También era un problema de grandes proporciones en cuanto Ivanov casi con toda seguridad querría liquidarla, y ella era la única persona en esta metedura de pata que no se lo merecía. Hacerle la guerra a sus enemigos había sido la costumbre y la profesión de Sokolov desde hacía mucho tiempo, pero ser caballero con todos los demás era un principio básico para mantenerte íntegro como humano y como hombre. Siempre le había preocupado verse envuelto en una situación como esta. No le había sucedido nunca, hasta ahora.

Se sirvió un café y entró en la sala de reuniones antes de que llegara nadie más. Se pasó un rato mirando por la ventana, apreciando el campo de batalla.

Desde esta posición no parecía demasiado distinto a otros lugares: solo más abarrotado. La humedad y el
smog
hacían que edificios que estaban solo a unas manzanas de distancia estuvieran rodeados de bruma, como pinturas mate en segundo plano de una vieja película soviética, acrecentando la impresión de que todo estaba más lejos de lo que estaba en realidad. Eso hacía difícil calcular hasta dónde se extendía la ciudad. El clima caluroso y húmedo era inconveniente, ya que limitaba las cosas que se podían llevar en la ropa, o de otro modo te veías sospechosamente cargado. Sin embargo, esto no sería ningún problema hasta que se dispusieran a liquidar al Troll, y según lo que Zula, Peter y Csongor habían dicho en el avión, no tendrían esa información hasta al menos dentro de unos cuantos días.

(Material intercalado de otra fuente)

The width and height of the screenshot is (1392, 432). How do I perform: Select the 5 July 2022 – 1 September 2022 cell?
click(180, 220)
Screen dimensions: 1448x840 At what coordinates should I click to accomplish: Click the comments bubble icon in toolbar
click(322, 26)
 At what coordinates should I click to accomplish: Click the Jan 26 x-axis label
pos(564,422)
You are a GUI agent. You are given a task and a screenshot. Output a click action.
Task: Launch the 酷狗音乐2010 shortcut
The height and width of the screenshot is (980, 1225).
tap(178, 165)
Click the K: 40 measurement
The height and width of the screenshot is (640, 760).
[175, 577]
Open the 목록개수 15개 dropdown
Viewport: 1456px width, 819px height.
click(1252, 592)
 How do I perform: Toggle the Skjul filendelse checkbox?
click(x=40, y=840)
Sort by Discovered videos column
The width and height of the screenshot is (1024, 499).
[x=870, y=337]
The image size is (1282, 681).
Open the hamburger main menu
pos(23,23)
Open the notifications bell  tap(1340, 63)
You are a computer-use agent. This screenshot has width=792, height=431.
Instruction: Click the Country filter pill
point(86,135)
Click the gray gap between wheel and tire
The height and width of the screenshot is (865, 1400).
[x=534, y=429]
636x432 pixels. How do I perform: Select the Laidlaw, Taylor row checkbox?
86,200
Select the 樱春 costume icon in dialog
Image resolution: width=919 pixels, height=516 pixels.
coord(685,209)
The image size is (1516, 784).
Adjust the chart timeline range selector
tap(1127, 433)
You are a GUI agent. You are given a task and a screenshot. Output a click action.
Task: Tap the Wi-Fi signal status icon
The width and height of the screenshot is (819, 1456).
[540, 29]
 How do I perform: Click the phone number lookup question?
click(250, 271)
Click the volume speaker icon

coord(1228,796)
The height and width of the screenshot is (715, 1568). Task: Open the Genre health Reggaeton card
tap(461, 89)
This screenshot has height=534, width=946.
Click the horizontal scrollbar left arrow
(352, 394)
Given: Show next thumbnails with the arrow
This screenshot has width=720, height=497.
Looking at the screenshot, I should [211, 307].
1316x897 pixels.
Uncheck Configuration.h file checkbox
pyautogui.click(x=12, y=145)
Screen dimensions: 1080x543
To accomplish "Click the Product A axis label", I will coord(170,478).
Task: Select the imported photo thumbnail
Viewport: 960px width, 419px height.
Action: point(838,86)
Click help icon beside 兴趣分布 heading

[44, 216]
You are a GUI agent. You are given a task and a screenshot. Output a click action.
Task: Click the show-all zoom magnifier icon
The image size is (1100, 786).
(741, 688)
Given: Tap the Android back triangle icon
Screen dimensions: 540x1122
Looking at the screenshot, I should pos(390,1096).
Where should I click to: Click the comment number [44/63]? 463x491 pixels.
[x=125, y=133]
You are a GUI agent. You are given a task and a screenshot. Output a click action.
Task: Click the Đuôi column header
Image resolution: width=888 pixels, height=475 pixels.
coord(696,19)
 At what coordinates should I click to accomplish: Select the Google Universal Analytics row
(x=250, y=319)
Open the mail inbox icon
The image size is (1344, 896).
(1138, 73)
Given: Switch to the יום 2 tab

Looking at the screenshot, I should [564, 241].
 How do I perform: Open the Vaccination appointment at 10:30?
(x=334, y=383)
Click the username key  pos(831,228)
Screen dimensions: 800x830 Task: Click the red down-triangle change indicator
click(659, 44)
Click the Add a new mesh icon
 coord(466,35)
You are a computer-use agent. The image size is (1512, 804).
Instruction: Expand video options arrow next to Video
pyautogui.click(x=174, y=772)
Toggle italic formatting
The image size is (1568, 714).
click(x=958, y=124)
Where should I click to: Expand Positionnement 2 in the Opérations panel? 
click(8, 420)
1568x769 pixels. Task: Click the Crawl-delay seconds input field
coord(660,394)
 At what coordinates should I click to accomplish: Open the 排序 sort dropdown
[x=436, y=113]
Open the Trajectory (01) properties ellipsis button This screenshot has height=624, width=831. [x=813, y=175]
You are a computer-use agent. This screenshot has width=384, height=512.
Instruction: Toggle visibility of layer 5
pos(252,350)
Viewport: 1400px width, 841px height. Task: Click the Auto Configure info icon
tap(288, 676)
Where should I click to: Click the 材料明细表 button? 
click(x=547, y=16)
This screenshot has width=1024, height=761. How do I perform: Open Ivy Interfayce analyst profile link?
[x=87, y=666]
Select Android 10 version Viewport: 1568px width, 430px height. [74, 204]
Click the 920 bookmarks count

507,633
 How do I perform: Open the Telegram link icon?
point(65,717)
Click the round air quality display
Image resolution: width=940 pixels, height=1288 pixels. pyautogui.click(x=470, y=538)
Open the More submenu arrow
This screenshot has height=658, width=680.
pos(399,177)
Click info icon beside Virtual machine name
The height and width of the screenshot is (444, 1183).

Este edificio estaba situado en la parte que daba al interior de la isla de la avenida de seis carriles que se extendía junto a la costa. Al otro lado de esa avenida había una arcada de terminales de ferris que se extendía durante al menos un kilómetro, frente a un canal de agua tan bullicioso como el que más. Como había estado examinando mapas, sabía que este cuerpo de agua era un estrecho que separaba Xiamen de una isla más pequeña situada a unos mil metros de distancia, pero era imposible no considerarlo un río: un río poderoso como el Volga o el Danubio. Pero los muelles estaban conectados a las terminales por pasarelas móviles, confirmando que el agua era salada y que subía y bajaba las mareas. Surcando el estrecho había un tráfico sorprendentemente denso y variado, desde esquifes a cargueros, pero dominados por dos tipos de navío: gruesos ferris de pasajeros de dos cubiertas, y un tipo de barco que Sokolov no había visto antes pero que evidentemente era el navío de trabajo tradicional de estas aguas: un barco abierto de cubierta plana que se alzaba poco más de un metro sobre la línea del agua, recubierto en ambos costados por neumáticos viejos, de unos diez metros de eslora, con una pequeña cabina, hacia la popa, que protegía el motor, los mandos, y el operario. Había tantos en algunas zonas que era asombroso que pudieran moverse, y cada uno transportaba algo diferente: pasajeros, un bidón de lubricante, un palé de carga envuelta, una nevera repleta de hielo y pescado. Entrecruzándose y serpenteando entre estos barcos más grandes y lentos había lanchas rápidas que llevaban pasajeros con chalecos de color naranja: rápidos taxis acuáticos para los pudientes, supuso. Algunos cruzaban directamente el estrecho hacia la islita, que era empinada y verde y parecía formada principalmente por parques y casitas. Obviamente era más antigua y más acomodada que los barrios que Sokolov podía ver extendiéndose hacia Xiamen en todas las direcciones, difíciles de distinguir a través de la bruma, pero mucho más reciamente construidos.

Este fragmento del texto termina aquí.